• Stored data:
--

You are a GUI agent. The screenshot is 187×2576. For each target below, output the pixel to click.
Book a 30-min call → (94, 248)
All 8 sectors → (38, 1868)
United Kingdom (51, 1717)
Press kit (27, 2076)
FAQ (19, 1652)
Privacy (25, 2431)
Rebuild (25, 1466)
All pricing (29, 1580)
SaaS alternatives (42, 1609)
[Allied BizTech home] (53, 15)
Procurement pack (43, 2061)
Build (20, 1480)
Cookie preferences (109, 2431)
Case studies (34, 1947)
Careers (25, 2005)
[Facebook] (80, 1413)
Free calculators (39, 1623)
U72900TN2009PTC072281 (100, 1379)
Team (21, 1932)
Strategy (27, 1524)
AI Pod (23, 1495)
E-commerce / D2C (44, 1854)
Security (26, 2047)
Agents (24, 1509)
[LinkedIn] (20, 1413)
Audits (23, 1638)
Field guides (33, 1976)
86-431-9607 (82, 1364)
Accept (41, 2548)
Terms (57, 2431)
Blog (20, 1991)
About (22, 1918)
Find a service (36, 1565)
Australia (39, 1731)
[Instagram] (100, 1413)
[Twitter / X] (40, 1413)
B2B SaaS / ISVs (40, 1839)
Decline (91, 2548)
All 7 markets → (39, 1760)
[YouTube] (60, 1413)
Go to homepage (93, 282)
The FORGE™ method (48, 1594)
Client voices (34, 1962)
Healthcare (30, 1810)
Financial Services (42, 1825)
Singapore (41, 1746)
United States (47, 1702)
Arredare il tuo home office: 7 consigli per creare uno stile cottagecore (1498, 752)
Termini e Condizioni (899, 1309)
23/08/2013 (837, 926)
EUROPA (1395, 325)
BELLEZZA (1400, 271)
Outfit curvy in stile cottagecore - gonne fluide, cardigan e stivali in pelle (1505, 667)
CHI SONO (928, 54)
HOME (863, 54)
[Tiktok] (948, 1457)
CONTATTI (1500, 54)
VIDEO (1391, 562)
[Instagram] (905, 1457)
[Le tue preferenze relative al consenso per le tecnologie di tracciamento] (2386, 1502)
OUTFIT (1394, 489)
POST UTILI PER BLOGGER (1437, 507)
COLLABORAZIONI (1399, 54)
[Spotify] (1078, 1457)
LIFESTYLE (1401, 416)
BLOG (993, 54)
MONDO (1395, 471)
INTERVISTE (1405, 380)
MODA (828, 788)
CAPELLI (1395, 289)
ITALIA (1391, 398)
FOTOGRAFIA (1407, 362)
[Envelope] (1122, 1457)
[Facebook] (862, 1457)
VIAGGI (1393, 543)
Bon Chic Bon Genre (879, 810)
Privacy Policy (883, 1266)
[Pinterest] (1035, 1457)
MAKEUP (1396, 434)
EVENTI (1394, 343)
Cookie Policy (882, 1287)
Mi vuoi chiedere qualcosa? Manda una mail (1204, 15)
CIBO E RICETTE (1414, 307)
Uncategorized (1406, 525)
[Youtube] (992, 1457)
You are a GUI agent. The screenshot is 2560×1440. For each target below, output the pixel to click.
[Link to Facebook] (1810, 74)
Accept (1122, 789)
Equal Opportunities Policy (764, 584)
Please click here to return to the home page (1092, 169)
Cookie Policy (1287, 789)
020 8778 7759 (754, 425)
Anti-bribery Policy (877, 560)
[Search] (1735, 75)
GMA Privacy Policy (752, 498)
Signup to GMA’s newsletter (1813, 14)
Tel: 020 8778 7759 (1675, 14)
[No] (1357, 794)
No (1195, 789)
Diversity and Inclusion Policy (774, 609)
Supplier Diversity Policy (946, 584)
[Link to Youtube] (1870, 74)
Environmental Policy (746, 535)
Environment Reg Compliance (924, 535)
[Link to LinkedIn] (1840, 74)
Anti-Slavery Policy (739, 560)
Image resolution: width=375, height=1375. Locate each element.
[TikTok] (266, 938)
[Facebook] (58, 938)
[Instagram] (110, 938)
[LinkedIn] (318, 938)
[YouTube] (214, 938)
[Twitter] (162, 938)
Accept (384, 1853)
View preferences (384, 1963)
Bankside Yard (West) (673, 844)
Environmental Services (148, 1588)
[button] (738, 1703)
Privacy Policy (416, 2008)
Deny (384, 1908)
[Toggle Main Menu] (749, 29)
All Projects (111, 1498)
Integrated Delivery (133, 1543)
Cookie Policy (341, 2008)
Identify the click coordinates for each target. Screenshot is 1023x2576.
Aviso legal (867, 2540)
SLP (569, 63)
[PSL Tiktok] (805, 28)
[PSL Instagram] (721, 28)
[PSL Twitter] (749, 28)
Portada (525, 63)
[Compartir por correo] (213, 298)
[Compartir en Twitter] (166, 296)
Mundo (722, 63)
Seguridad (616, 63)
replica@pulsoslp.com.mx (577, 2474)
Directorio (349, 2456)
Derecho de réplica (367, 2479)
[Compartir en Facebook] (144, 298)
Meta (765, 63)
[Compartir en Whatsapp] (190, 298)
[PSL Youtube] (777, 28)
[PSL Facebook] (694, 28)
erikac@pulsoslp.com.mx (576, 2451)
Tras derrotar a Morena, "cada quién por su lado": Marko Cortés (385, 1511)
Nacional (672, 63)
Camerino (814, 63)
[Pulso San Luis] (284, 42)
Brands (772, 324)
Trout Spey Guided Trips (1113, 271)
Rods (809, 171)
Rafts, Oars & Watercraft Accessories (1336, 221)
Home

--

Make a verbatim copy of every entry shown above.

• Reply:
You are a GUI agent. The screenshot is 187×2576. For each target below, output the pixel to click.
Book a 30-min call → (94, 248)
All 8 sectors → (38, 1868)
United Kingdom (51, 1717)
Press kit (27, 2076)
FAQ (19, 1652)
Privacy (25, 2431)
Rebuild (25, 1466)
All pricing (29, 1580)
SaaS alternatives (42, 1609)
[Allied BizTech home] (53, 15)
Procurement pack (43, 2061)
Build (20, 1480)
Cookie preferences (109, 2431)
Case studies (34, 1947)
Careers (25, 2005)
[Facebook] (80, 1413)
Free calculators (39, 1623)
U72900TN2009PTC072281 (100, 1379)
Team (21, 1932)
Strategy (27, 1524)
AI Pod (23, 1495)
E-commerce / D2C (44, 1854)
Security (26, 2047)
Agents (24, 1509)
[LinkedIn] (20, 1413)
Audits (23, 1638)
Field guides (33, 1976)
86-431-9607 (82, 1364)
Accept (41, 2548)
Terms (57, 2431)
Blog (20, 1991)
About (22, 1918)
Find a service (36, 1565)
Australia (39, 1731)
[Instagram] (100, 1413)
[Twitter / X] (40, 1413)
B2B SaaS / ISVs (40, 1839)
Decline (91, 2548)
All 7 markets → (39, 1760)
[YouTube] (60, 1413)
Go to homepage (93, 282)
The FORGE™ method (48, 1594)
Client voices (34, 1962)
Healthcare (30, 1810)
Financial Services (42, 1825)
Singapore (41, 1746)
United States (47, 1702)
Arredare il tuo home office: 7 consigli per creare uno stile cottagecore (1498, 752)
Termini e Condizioni (899, 1309)
23/08/2013 (837, 926)
EUROPA (1395, 325)
BELLEZZA (1400, 271)
Outfit curvy in stile cottagecore - gonne fluide, cardigan e stivali in pelle (1505, 667)
CHI SONO (928, 54)
HOME (863, 54)
[Tiktok] (948, 1457)
CONTATTI (1500, 54)
VIDEO (1391, 562)
[Instagram] (905, 1457)
[Le tue preferenze relative al consenso per le tecnologie di tracciamento] (2386, 1502)
OUTFIT (1394, 489)
POST UTILI PER BLOGGER (1437, 507)
COLLABORAZIONI (1399, 54)
[Spotify] (1078, 1457)
LIFESTYLE (1401, 416)
BLOG (993, 54)
MONDO (1395, 471)
INTERVISTE (1405, 380)
MODA (828, 788)
CAPELLI (1395, 289)
ITALIA (1391, 398)
FOTOGRAFIA (1407, 362)
[Envelope] (1122, 1457)
[Facebook] (862, 1457)
VIAGGI (1393, 543)
Bon Chic Bon Genre (879, 810)
Privacy Policy (883, 1266)
[Pinterest] (1035, 1457)
MAKEUP (1396, 434)
EVENTI (1394, 343)
Cookie Policy (882, 1287)
Mi vuoi chiedere qualcosa? Manda una mail (1204, 15)
CIBO E RICETTE (1414, 307)
Uncategorized (1406, 525)
[Youtube] (992, 1457)
You are a GUI agent. The screenshot is 2560×1440. For each target below, output the pixel to click.
[Link to Facebook] (1810, 74)
Accept (1122, 789)
Equal Opportunities Policy (764, 584)
Please click here to return to the home page (1092, 169)
Cookie Policy (1287, 789)
020 8778 7759 (754, 425)
Anti-bribery Policy (877, 560)
[Search] (1735, 75)
GMA Privacy Policy (752, 498)
Signup to GMA’s newsletter (1813, 14)
Tel: 020 8778 7759 (1675, 14)
[No] (1357, 794)
No (1195, 789)
Diversity and Inclusion Policy (774, 609)
Supplier Diversity Policy (946, 584)
[Link to Youtube] (1870, 74)
Environmental Policy (746, 535)
Environment Reg Compliance (924, 535)
[Link to LinkedIn] (1840, 74)
Anti-Slavery Policy (739, 560)
Image resolution: width=375, height=1375. Locate each element.
[TikTok] (266, 938)
[Facebook] (58, 938)
[Instagram] (110, 938)
[LinkedIn] (318, 938)
[YouTube] (214, 938)
[Twitter] (162, 938)
Accept (384, 1853)
View preferences (384, 1963)
Bankside Yard (West) (673, 844)
Environmental Services (148, 1588)
[button] (738, 1703)
Privacy Policy (416, 2008)
Deny (384, 1908)
[Toggle Main Menu] (749, 29)
All Projects (111, 1498)
Integrated Delivery (133, 1543)
Cookie Policy (341, 2008)
Identify the click coordinates for each target. Screenshot is 1023x2576.
Aviso legal (867, 2540)
SLP (569, 63)
[PSL Tiktok] (805, 28)
[PSL Instagram] (721, 28)
[PSL Twitter] (749, 28)
Portada (525, 63)
[Compartir por correo] (213, 298)
[Compartir en Twitter] (166, 296)
Mundo (722, 63)
Seguridad (616, 63)
replica@pulsoslp.com.mx (577, 2474)
Directorio (349, 2456)
Derecho de réplica (367, 2479)
[Compartir en Facebook] (144, 298)
Meta (765, 63)
[Compartir en Whatsapp] (190, 298)
[PSL Youtube] (777, 28)
[PSL Facebook] (694, 28)
erikac@pulsoslp.com.mx (576, 2451)
Tras derrotar a Morena, "cada quién por su lado": Marko Cortés (385, 1511)
Nacional (672, 63)
Camerino (814, 63)
[Pulso San Luis] (284, 42)
Brands (772, 324)
Trout Spey Guided Trips (1113, 271)
Rods (809, 171)
Rafts, Oars & Watercraft Accessories (1336, 221)
Home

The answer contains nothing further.